Apoiava minha cabeça pensativa em minhas mãos, mantinha os olhos fechados e a respiração cronometrada. Com alguns drinks e cigarros começava a me acalmar. O pescoço relaxava, o tique nas pernas era constante, mas o olhar mantinha-se focado no que ainda estava para acontecer. No momento em que eu saísse daquele camarim enfrentaria toda a plateia sozinho, isso se não tropeçasse no palco ou entrasse em pânico. Nunca fui bom em manter pensamentos positivos.

Minhas tentativas de manter o controle eram momentâneas. Quanto mais nervoso eu ficava, mais vezes eu revisava meu material para o espetáculo, meu setlist. Não me sentia seguro com meu potencial, não me sentia seguro naquele terno barato, minha barba coçava, meu tique piorava e eu estava bêbado faltando alguns minutos para começar o que nomearam de “atração principal”.

Algumas pessoas ainda estavam dentro do meu camarim bebendo e celebrando a minha grande noite, demorei a me dar conta de que conhecia três, talvez quatro dentre eles. Por sorte me escondia por trás dos meus óculos escuros e da fumaça dos meus cigarros, acendia um no final do outro. Com tapinhas nas costas e palavras de incentivo elas saíram me deixando em paz com meu desespero.

No momento em que todas saíram, tranquei a porta, ou melhor, chutei a poltrona até parar atrás da porta. Cadeiras arremessadas contra a parede, quadros e espelhos rachados com socos e pontapés, cinzeiros atirados pela janela e restos de garrafas espalhados pelo chão. Me acomodei na poltrona novamente, após respirar fundo tomei um longo gole até não sentir mais nada. Podiam arrancar meus dentes naquele momento, eu estava livre.

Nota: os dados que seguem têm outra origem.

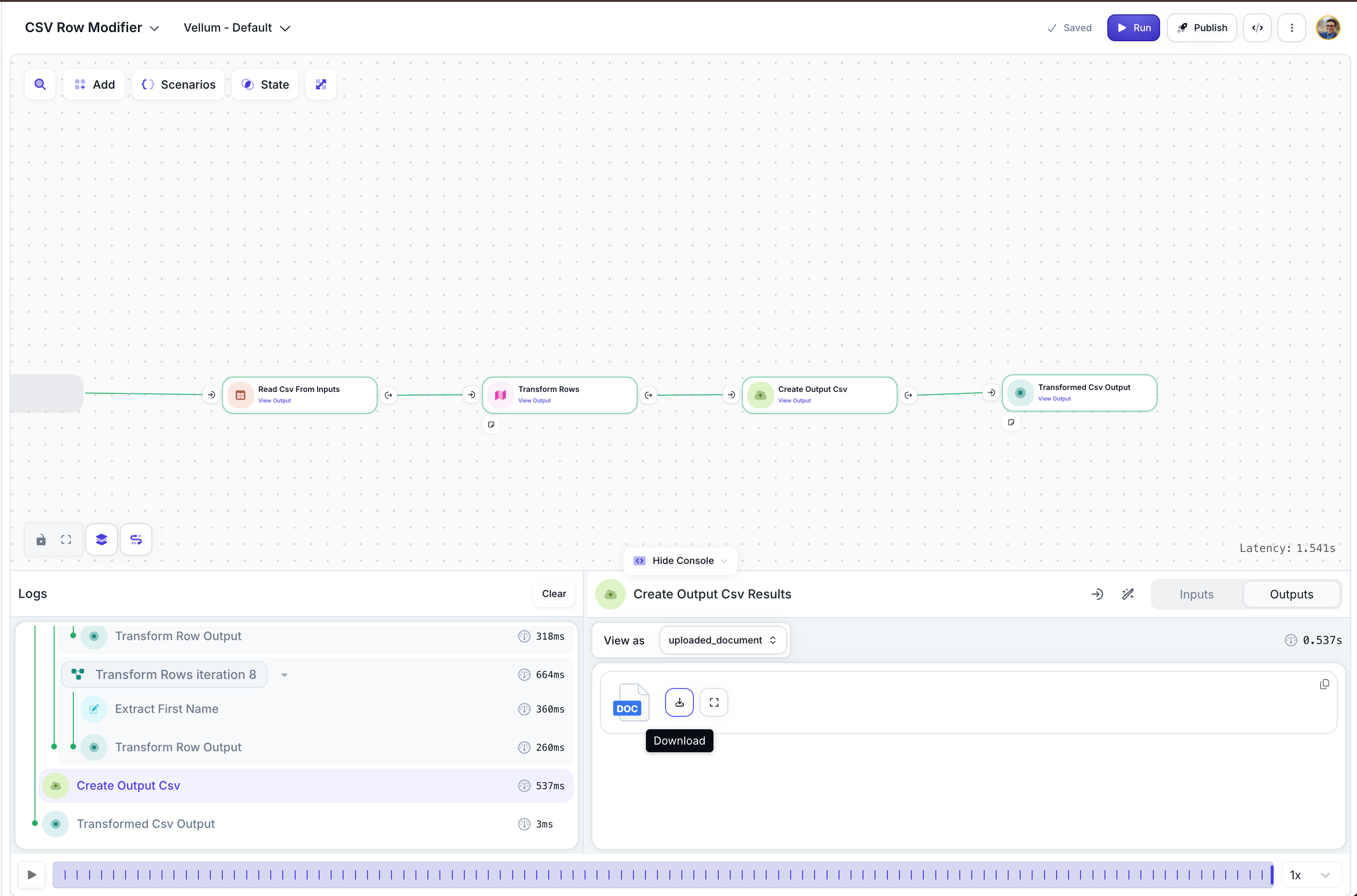Click the execution timeline scrubber bar
Image resolution: width=1357 pixels, height=896 pixels.
point(663,874)
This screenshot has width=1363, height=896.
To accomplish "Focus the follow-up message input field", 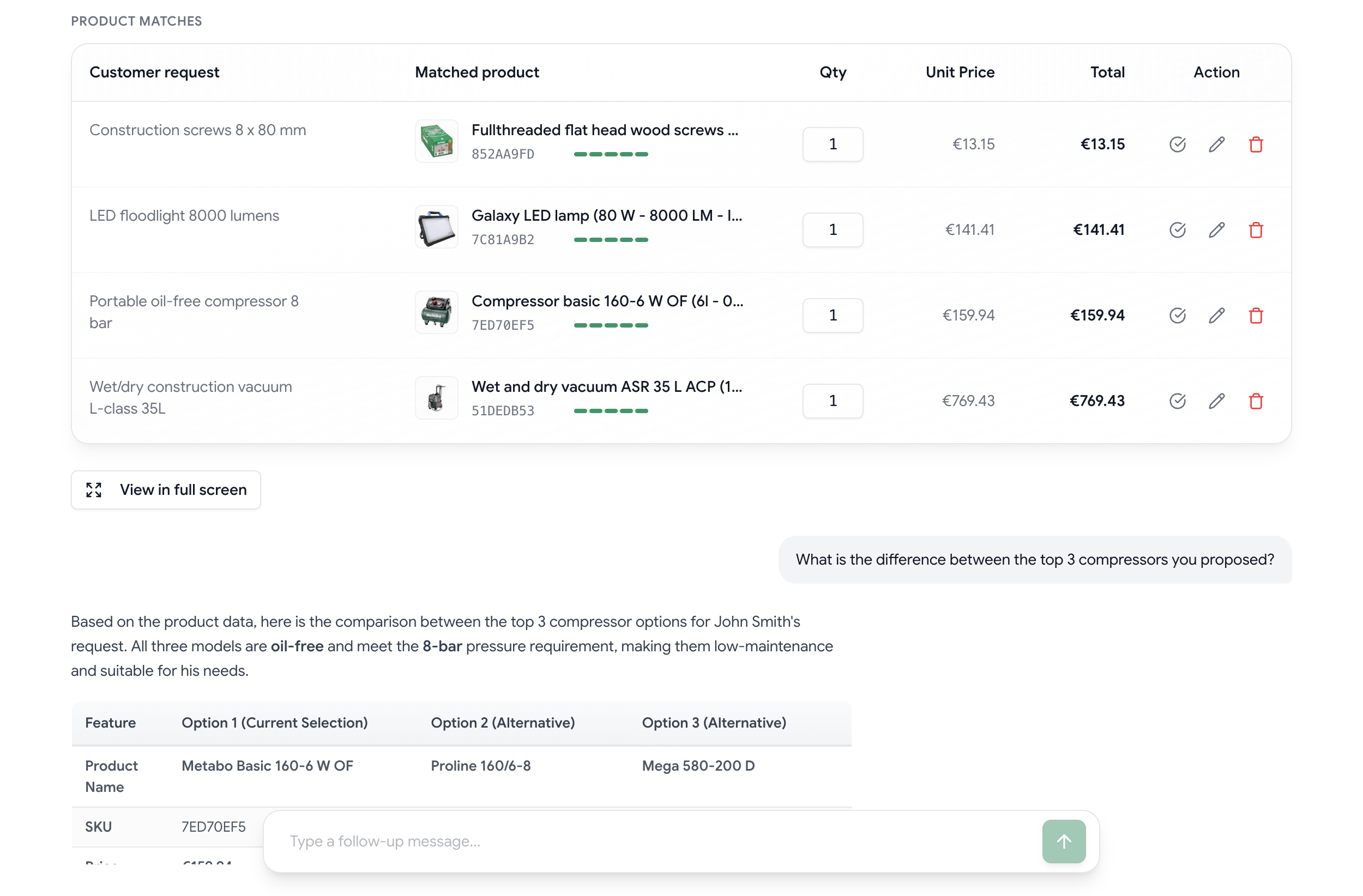I will click(x=653, y=841).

Fui até o que sobrará do espelho, ajeitei a gravata, puxei os pelos da barba para baixo, assim como meu cabelo. Treinei um sorriso, não conseguia nada perto do que pudesse se chamar de natural. Acendi outro cigarro enquanto tirava a poltrona do caminho.

Podia ouvir o mundo ao meu redor outra vez, as vozes impacientes pela apresentação da noite, os organizadores assustados com o barulho que devo ter feito trancado naquele camarim. A última golada, eu estava livre. O sorriso veio fácil como o tropeço que eu daria ao subir no palco.

As luzes ofuscavam a minha visão, recoloquei meus óculos e então pude ver tudo, uma escrivaninha, um frigobar cheio de cervejas e uma multidão de cabecinhas escuras como sombra, essas cabecinhas gritavam meu nome, já estavam pegando fogo. Eu sentia o fogo dentro do meu peito esquentar cada vez mais. Coloquei meus escritos sobre a mesa, abri uma cerveja e, logo depois de um rápido arroto, dei início ao show.